Les ONG locales et les observateurs internationaux surveillent de près l’évolution de la situation, craignant une nouvelle escalade. La présence de temples anciens sur ces terres contestées ajoute une dimension culturelle et symbolique au conflit, rendant toute négociation d’autant plus complexe.
Reste à savoir si cette crise diplomatique trouvera une issue pacifique ou si, au contraire, elle servira de déclencheur à une nouvelle escalade militaire. La communauté internationale, notamment l’ASEAN, pourrait jouer un rôle clé dans la recherche d’une solution, mais aucun calendrier précis n’a encore été annoncé.
Ces temples, construits entre le IXe et le XVe siècle, se trouvent dans une zone dont la délimitation n’a jamais été clairement établie après l’époque coloniale française. Leur valeur historique et religieuse en fait des symboles forts pour les deux pays, qui les revendiquent comme faisant partie de leur patrimoine national. La présence de sites archéologiques renforce également leur importance stratégique.

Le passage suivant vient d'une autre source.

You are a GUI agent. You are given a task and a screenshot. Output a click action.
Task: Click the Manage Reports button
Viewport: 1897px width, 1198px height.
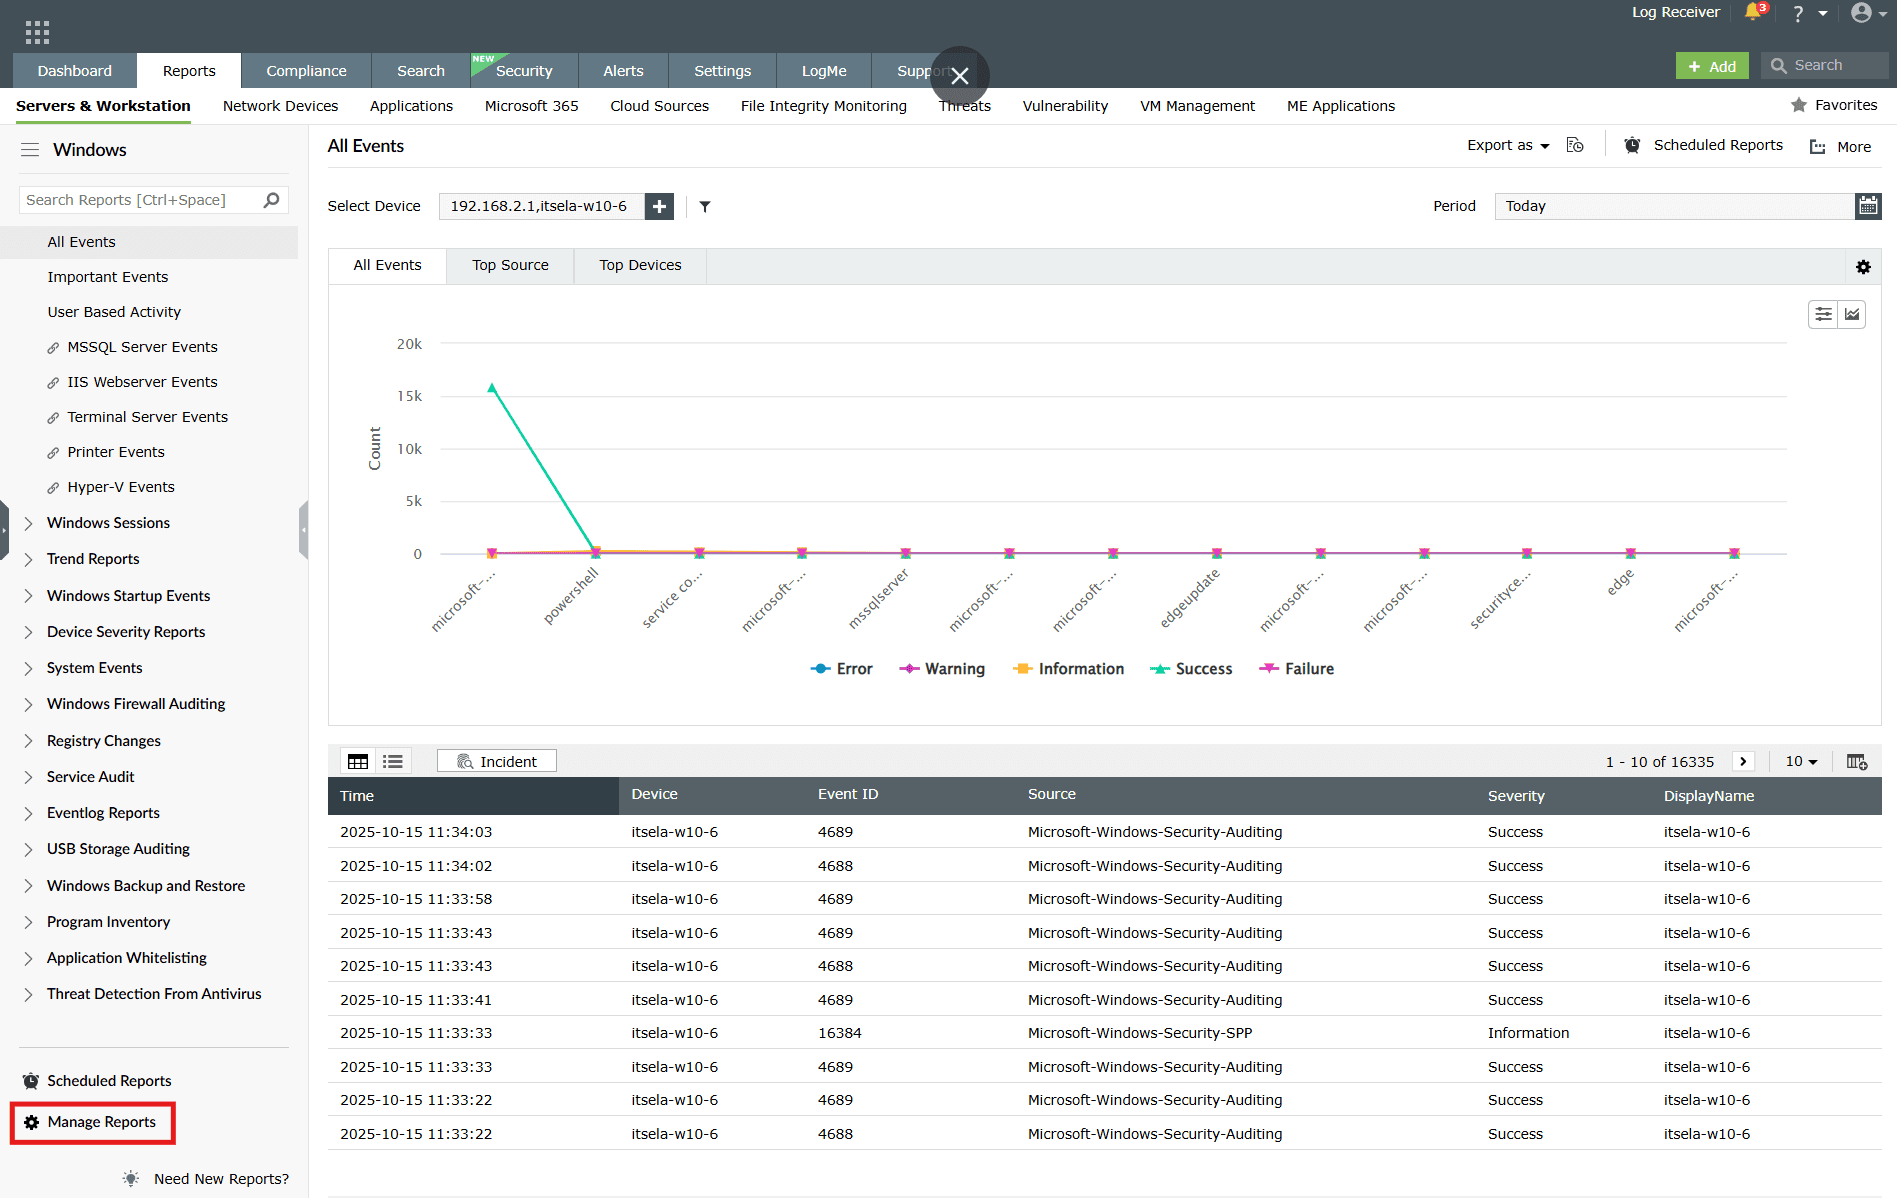tap(92, 1122)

Les risques sont réels, selon les analystes. Les affrontements de 2025 ont montré que les tensions peuvent dégénérer rapidement, surtout en période de crise diplomatique. La présence de populations civiles déplacées et la militarisation de la frontière augmentent la probabilité d’incidents. Cependant, les deux pays ont tout intérêt à éviter une nouvelle escalade, au vu des conséquences humanitaires et économiques.